Attraversando il Po: naufragi autunnali (2)
Seconda Parte
Pavia Il Ticino racconterà com’è fredda l’acqua sulla carne viva delle nocche delle lavandaie, e come sanguina la fatica sulle loro ginocchia. Racconterà di tante promesse sussurrate dal Ponte Vecchio, di versi d’Oltrepò, di domani improbabili, con i libri sottobraccio, dal Collegio all’Università. Racconterà di sassi e portici, di un ponte levatoio e di un fossato, di navigli e una città di mattoni rossi. Stefania Calledda, novembre 2012
Succede a Pavia. Succede che siamo ospitati in uno studentato, uno dei numerosi collegi dell’area universitaria dello storico Ateneo, succede che nel cuore della città, mentre i ragazzi escono dalle aule e sostano qua e là con il quaderno degli appunti tra le mani, tu finisca in un caffè a raccontarti verso per verso.

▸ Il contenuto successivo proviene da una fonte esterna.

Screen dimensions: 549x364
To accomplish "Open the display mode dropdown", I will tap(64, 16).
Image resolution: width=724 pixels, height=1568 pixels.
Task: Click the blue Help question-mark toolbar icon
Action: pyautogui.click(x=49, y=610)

Succede che Silvana, che ti presenta tra i tavoli, dice che “Stefania è così, una persona integra e coerente”, che è “come il maestrale sardo: impetuosa e capace di travolgerti”. Questa Sardegna che mi porto addosso, loro non lo sanno che mentre parliamo ho al collo un cocco d’ossidiana, tipico della tradizione sarda, loro non ricorderanno i miei versi “ho un cuore d’ossidiana che racconta da dove vengo”. Ma io lo so che la mia Sardegna è nel sangue, e ribolle sempre, sempre.
Succede che i ragazzi dell’Edimes di Pavia si dimostrano acuti e profondi, un’adorabile compagnia, che dal pubblico si sente la partecipazione, l’emozione, succede che alla fine della serata lo sai che anche per chi ti ha ascoltato non sarà più come prima, che quel pezzo di vita è come una di quelle fotografie che, magari, ingialliscono, ma le conservi sempre con cura.
Succede che Pavia, di notte, trattiene la sua magia e dal Ponte Vecchio, c’è un brivido di anime che aleggiano e ti raccontano cose lontane.
Succede a Pavia, d’incontrare umane corrispondenze e di doverle lasciare con un malinconico arrivederci. Grazie. S.C.